Activity list:
**a)** Put this sentence from the passage on business agreements into Spanish: "The independent contractor relationship can help a young company find some of the best talent at the lowest possible cost."
**b)** Carry on the passage on business agreements, starting right after its final sentence.

Source text:
+ + + + + + +

Some common types of agreements and relationships are outlined below.
- Employment Agreement or Handbook– In the early stages of a venture, an employee agreement may be all that you need to protect your company in the hiring of employees. If, however, you plan to hire on a more regular basis, it would be beneficial to look into an employee handbook. The benefit to a handbook is that ALL employees agree to it and it can be changed at any time. If you have each of your employees sign the agreement, you have to change ALL of the agreements whenever you make changes. A handbook is global and applies to ALL employees and is adjusted at the same time with notice. Don’t forget to have a system for progressive discipline of your employees.
- Independent Contractor Agreement – Independent Contractors are such a great way to help a business scale the way it needs to. The independent contractor relationship can help a young company find some of the best talent at the lowest possible cost. It can also allow a business to use talented people for the time when it needs them, without complicated employment laws and taxes lowering the money they can offer the worker who deserves it. It is, however, very important that the Independent Contractor relationship is properly documented and managed to avoid the IRS calling the Independent Contractors employees and demanding back taxes.

+ + + + + + +

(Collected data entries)
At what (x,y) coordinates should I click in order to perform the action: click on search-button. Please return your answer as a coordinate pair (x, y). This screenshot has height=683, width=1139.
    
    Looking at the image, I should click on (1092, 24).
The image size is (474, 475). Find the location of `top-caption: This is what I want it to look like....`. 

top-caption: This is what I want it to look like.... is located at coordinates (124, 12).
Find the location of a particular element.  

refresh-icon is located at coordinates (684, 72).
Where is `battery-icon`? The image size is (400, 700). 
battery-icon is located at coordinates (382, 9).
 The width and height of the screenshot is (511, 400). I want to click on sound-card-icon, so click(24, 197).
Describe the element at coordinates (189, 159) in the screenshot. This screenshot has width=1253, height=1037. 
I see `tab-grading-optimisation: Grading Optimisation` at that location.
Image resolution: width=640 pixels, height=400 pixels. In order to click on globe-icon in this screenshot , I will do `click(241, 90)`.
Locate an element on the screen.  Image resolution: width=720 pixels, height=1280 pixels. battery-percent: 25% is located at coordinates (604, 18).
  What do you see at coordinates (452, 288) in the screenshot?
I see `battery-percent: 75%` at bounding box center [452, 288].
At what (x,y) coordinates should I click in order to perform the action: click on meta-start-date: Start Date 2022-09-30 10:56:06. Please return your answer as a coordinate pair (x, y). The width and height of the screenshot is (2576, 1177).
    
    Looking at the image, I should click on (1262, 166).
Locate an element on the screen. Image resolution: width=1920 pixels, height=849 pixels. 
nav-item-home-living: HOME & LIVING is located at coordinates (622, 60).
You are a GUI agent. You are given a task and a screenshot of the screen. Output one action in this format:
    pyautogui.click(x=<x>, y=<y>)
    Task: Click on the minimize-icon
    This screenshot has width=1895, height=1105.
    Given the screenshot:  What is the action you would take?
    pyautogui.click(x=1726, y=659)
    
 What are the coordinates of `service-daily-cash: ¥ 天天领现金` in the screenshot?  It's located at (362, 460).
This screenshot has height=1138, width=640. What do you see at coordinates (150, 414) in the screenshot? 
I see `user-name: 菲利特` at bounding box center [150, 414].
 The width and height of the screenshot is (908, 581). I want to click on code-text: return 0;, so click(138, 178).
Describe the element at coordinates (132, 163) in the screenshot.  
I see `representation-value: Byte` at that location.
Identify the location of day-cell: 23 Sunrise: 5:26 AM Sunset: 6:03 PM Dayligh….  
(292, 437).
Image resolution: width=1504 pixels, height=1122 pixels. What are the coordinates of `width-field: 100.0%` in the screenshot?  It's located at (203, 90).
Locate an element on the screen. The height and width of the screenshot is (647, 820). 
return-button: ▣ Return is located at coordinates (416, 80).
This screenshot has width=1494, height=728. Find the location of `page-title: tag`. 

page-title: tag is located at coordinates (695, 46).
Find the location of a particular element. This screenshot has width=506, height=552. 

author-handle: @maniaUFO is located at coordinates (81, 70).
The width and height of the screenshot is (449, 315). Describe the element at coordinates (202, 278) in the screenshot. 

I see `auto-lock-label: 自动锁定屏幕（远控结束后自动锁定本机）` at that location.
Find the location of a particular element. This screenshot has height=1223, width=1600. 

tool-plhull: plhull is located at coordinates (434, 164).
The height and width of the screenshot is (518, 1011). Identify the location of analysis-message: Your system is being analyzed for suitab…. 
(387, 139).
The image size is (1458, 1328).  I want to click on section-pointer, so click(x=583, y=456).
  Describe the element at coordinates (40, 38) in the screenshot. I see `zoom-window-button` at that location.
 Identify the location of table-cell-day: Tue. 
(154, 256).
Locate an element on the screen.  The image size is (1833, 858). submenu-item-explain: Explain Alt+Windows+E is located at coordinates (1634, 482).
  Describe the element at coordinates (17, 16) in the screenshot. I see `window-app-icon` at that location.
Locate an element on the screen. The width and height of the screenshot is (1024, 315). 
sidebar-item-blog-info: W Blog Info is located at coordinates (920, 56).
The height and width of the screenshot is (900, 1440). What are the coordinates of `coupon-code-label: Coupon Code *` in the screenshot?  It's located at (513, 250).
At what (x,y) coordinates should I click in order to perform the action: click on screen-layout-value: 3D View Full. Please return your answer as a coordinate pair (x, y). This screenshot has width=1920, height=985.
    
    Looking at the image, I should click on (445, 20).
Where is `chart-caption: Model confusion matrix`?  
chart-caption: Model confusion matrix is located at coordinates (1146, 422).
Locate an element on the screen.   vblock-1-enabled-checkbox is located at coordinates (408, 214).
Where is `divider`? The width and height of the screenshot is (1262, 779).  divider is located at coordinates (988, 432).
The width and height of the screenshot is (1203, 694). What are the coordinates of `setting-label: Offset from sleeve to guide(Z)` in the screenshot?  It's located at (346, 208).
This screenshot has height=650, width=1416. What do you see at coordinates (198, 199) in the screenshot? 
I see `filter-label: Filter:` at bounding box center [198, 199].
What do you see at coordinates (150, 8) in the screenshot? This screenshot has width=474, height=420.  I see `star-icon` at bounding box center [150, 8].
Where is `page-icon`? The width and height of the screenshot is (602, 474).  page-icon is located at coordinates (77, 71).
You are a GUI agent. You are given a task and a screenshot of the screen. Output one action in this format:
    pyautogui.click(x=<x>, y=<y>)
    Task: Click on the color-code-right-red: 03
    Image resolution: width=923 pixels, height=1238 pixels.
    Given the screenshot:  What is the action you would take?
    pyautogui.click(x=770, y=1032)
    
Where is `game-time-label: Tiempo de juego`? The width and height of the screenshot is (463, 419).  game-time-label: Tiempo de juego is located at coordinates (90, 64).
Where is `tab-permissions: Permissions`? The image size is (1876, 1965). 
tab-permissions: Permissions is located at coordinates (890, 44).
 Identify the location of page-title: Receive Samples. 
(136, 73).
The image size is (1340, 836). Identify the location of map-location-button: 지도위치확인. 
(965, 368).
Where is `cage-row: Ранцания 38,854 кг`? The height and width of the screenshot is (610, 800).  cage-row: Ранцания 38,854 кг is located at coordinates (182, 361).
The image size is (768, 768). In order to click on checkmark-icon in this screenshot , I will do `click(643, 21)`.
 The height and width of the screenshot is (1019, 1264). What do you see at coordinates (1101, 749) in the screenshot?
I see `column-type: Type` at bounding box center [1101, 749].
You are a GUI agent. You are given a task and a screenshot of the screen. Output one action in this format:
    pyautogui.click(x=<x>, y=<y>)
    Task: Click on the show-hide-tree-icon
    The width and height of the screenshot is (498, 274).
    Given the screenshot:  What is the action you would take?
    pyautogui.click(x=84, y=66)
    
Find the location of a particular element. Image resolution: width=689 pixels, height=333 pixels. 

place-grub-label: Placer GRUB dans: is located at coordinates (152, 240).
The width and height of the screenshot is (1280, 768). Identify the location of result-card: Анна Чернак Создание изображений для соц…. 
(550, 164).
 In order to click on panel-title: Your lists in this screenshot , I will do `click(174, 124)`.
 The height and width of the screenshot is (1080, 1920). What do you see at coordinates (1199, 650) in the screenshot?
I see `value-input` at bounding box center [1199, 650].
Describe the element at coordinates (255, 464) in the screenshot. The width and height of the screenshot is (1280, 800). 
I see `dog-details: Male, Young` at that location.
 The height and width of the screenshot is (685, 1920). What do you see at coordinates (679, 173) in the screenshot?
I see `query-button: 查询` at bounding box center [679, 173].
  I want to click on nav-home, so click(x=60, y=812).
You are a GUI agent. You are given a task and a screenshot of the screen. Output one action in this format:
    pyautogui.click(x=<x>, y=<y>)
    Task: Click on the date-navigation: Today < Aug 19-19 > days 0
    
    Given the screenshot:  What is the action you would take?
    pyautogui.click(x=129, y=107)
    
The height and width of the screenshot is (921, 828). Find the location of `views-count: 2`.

+ + + + + + +

Solved problems:
**a)** La relación con contratistas independientes puede ayudar a una empresa joven a encontrar parte del mejor talento al menor costo posible.

**b)**
- Online Agreements – If you have any kind of online presence and you gather any information online, you will need online agreements to protect your business and give the proper notifications regarding privacy to those who visit your site. The basic agreements are:
- Client Agreements – Whatever type of service you offer, you should have your relationship documented. Your client agreement should work with your business systems and protect you in the event you need to collect unpaid fees from your client. This is one of the most important, and most valuable, legal documents you can have in your business.
- Vendor Agreements – Whether you create them or you review them, you want to make sure your relationships with your vendors are documented. It is difficult to enforce your rights if you are not certain what the agreement stated.
Above are some of the most common types of agreements you may encounter. when you are planning your business and figuring out what relationships you have with the outside world. In most cases, your relationships might be broken down into those who are paying you and those who you pay. No matter what your business, you have relationships like these. Are they documented? Have you reduced it to writing?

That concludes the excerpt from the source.